Investigating the affinity of human plasma lipoproteins and albumin to the anti-cancer drug valrubicin

Background: Reconstituted lipoproteins and albumin are promising targeted drug delivery agents. Valrubicin is a hydrophobic anti-cancer drug currently approved for the treatment of in situ BCG –resistant bladder carcinoma through intra-vesical instillation. An injectable formulation with the patients’ own lipoproteins or albumin as carriers would not only make valrubicin an attractive therapy candidate for other types of cancer, but also limit immunological response and off-target effects including cardiotoxicity. Purpose: This study aimed to assess the binding of valrubicin to human plasma lipoproteins and serum albumin (HSA) under different incubation conditions.
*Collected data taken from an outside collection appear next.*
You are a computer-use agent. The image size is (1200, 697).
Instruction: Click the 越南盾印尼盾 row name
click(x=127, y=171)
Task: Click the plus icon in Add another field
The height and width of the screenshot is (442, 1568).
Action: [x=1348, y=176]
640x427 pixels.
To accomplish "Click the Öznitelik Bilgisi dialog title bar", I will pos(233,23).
We hypothesize valrubicin will preferentially associate with high density lipoprotein (HDL) due to its high hydrophobicity index. Materials and Methods: A solution of valrubicin in dimethyl sulfoxide was incubated for up to 24 hours with either pooled whole human plasma or with individual plasma components at room temperature (RT) or 37 degrees Celsius. Plasma component fractions were separated by ultracentrifugation. A 45 mg/mL albumin solution was used for individual incubation. Absorbance at 490 nm was used to estimate valrubicin concentration in low density lipoprotein (LDL), HDL and HSA. Results: Incubation for 2 hours at RT yielded the highest valrubicin concentration in plasma components. Overall, valrubicin association with plasma components moderately increased with the amount of valrubicin added prior to incubation. For instance, 0.185 mg and 1.121 mg of valrubicin was recovered with respectively 1 mg and 5 mg of valrubicin initially added to 1 mL of plasma. About 4%, 10% and 86% of the initial valrubicin added to whole plasma were respectively distributed in the LDL, HDL and the HSA –containing plasma fractions after ultracentrifugation. The incorporation of valrubicin in HDL increased-though not proportionally- with 10 fold concentration of HDL. However, prolonged incubation of valrubicin with 45mg/mL HSA resulted in the dissociation of valrubicin and HSA. Conclusions: Our preliminary data suggests differential interaction of valrubicin with plasma components with preferential binding to HSA. The optimization of the HSA/ valrubicin complex will be required to develop an efficient drug transport formulation. HSA stabilizing agents such as sodium acetyltryptophanate and sodium caprylate could potentially facilitate and stabilize the binding of valrubicin to HSA.